1 Executive Summary
An ever-increasing number of devices, sensors and people are connected to the global internet and generate, communicate, share and access data. The volume of this data has become so large in recent years, that it is referred to as “Big Data”. However, in itself, Big Data has no meaning and little value; it is the analysis and interpretation of Big Data into Smart Information that creates value. This Smart Information has already proven valuable in a wide range of areas. However, there are also increasing concerns around the ethics relating to the way in which some data is collected and analysed. This analysis can impact on individual privacy and safety as well as on society itself. This report describes how better information stewardship for Big Data can address these challenges.
Smart Information is Big Data analysed to make it useful - for example to improve effectiveness, to help make better decisions and to more accurately forecast likely outcomes.
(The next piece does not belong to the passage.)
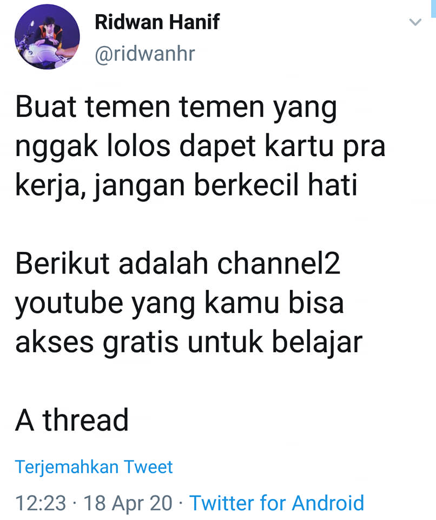Click the word 'lolos' in the tweet

pos(138,147)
However, the value of this analysis can be compromised if the Big Data is not trustworthy. For example - if its source is in doubt, the validity of the data is uncertain or the right to use the data is not known.
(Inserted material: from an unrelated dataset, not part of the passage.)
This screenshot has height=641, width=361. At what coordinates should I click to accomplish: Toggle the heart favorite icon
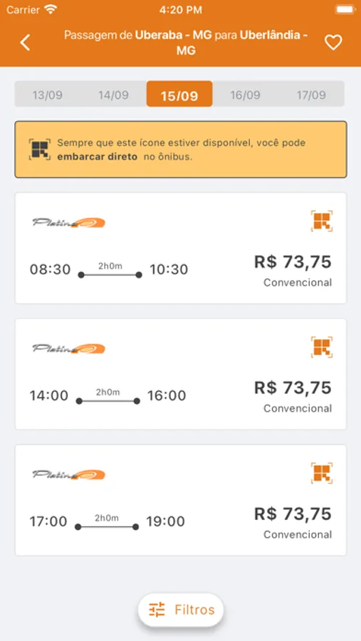click(x=333, y=43)
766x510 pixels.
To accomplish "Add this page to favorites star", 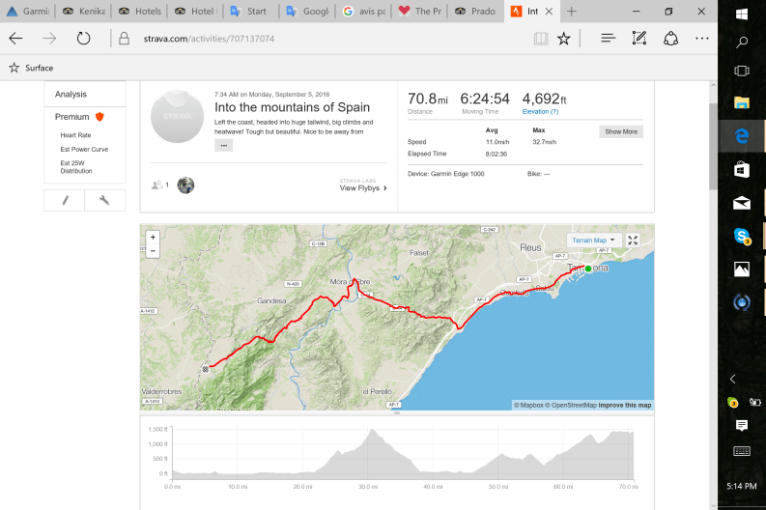I will [563, 39].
The normal information security challenges apply equally to Big Data. The infrastructure used to acquire, store and analyse Big Data acquisition needs to be secure. However, some of the technology that underlies the processing of Big Data was conceived to provide massively scalability rather than to enforce security controls. Good data management is essential to protect the value and veracity of Big Data; however, Big Data turns the classical information lifecycle on its head. Internally generated Big Data is often unstructured and may have no formal owner or classification. The provenance of externally acquired Big Data may be doubtful and its ownership may be subject to dispute. These factors also increase the ethical and compliance challenges around the use of Big Data.
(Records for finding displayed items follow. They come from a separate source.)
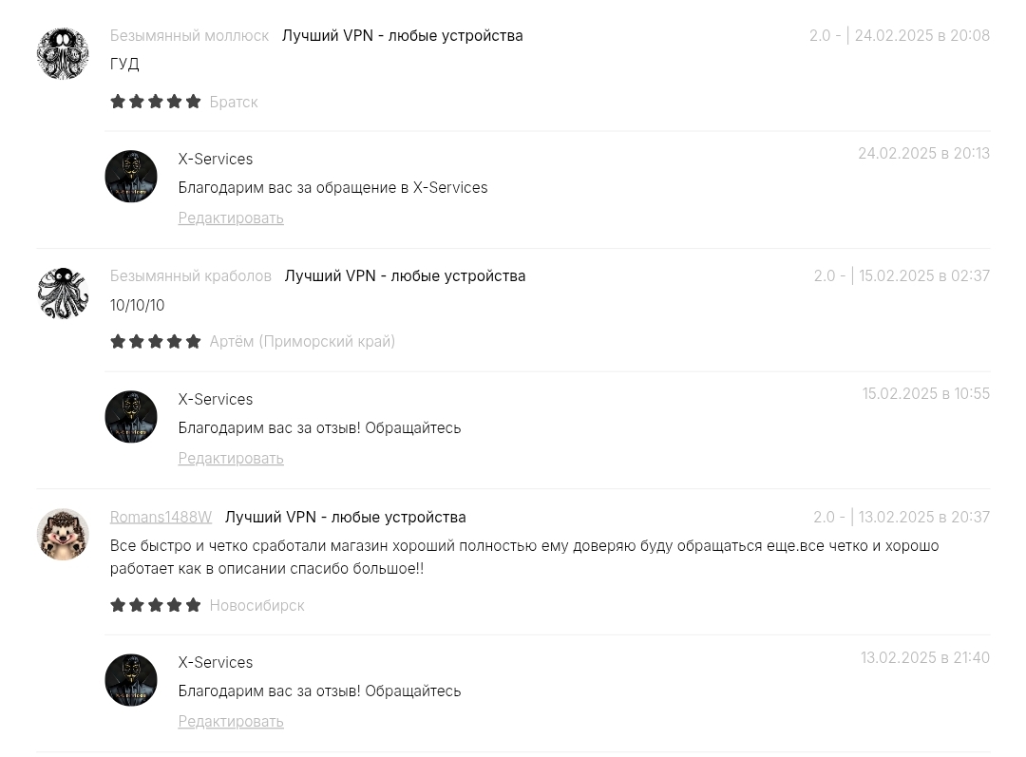Viewport: 1026px width, 757px height.
Task: Open product title in Безымянный краболов review
Action: click(x=405, y=276)
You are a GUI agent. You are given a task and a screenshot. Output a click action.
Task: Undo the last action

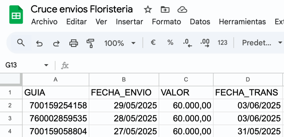click(x=39, y=43)
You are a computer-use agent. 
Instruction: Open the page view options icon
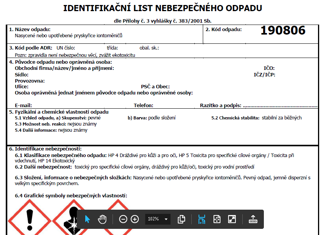[182, 219]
To meet these challenges organizations should implement information stewardship for Big Data. Information stewardship uses good governance techniques to ensure that Big Data is acquired, used and managed in ways that are ethical, compliant and secure.
The infrastructure for processing Big Data should be secured; it should be acquired, built, run and managed using the same disciplines as for other kinds of data processing.
The lifecycle of Big Data should be properly managed. Big Data should have an owner who is responsible for its classification as well as control over its use and lifecycle. Big Data that originates externally must be from verifiably trustworthy sources. Access to Big Data should be subject to the same rules of access governance as other data. There should be a clear policy for the retention of Big Data and processes to ensure that it is securely disposed of at its end of life.
Good Information Stewardship helps to ensure that Big Data is used in ways that are ethical, compliant and secure. It demands that the potential impact of any use of Big Data both on the organization and externally (for example on the data subjects) should be assessed. The risks identified should be managed using controls that can be audited. KuppingerCole recommends that organizations should implement good information stewardship for all data processing.